Zuma's trial remains a political risk nightmare
February 17, 2009
By Ethel Hazelhurst
The legal tribulations of ANC presidential candidate Jacob Zuma "will remain South Africa's crucial political risk factor" in the coming year, according to Anne Freuehauf, a southern and east Africa analyst at risk consultant Control Risks.
At a presentation in Johannesburg yesterday, she said: "The corruption trial scheduled for August raises all sorts of concerns over his ability to fulfil his duties in office and the prospect of paralysis at the highest level."
She said policy was an underlying concern. "Though the ANC's Polokwane conference did not endorse sweeping policy changes, the party's future relationship with its alliance partners will be subject to periodic renegotiation, particularly amid dampened economic realities."
Chris Melville, the head of Control Risks' Africa desk, identified South Africa, Malawi and Namibia as countries that could become the "Kenya of 2009".

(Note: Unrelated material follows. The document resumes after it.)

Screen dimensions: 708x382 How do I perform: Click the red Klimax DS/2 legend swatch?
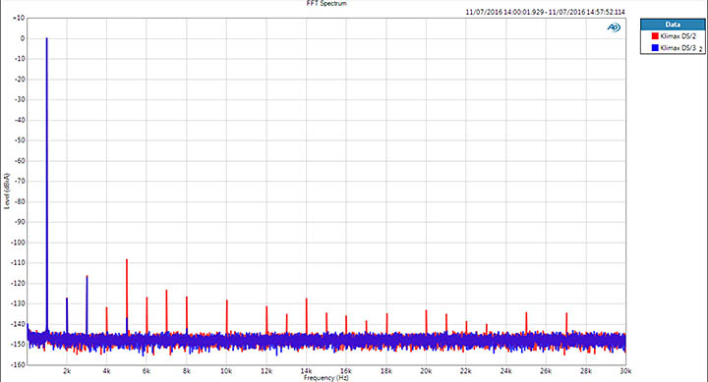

Kenya's elections in December 2007 were followed by accusations of vote rigging, which triggered ethnic violence.
"There are genuine expectations of change, open competition between political parties and excessive optimism on the part of ruling parties that they would win free elections."
Melville said he did not see elections in the region as a major source of instability.

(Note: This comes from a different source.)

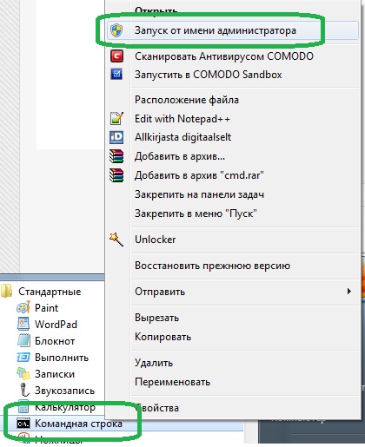Click the blue iD digital signing icon
365x447 pixels.
pyautogui.click(x=116, y=137)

Freuehauf said: "Elections are determined by the twin principles of organisation and re- sources." She said the performance of Congress of the People (Cope) was "rather shaky".
Referring to Mosiuoa Lekota, Cope's president, she said: "His assertion that the battle is all about ideas is really a veiled admission that Cope is lacking in resources and organisation."
In contrast, the ANC "looks highly organised - measured by turnouts at rallies and the use of new media [and it] appears to be vastly better at systematically combing through disadvantaged wards, while Cope's interventions appear far from strategic".
However, she said, underneath the appearance of organisation there was "plenty of disarray" and there would "almost certainly be no honeymoon" for Zuma after the election on April 22.
"A crucial question is, of course, whether the pursuit of [the ANC's] short-term interests - saving a political leader and placating political tensions - will come at the expense of the longer-term concern of upholding the rule of law," she said.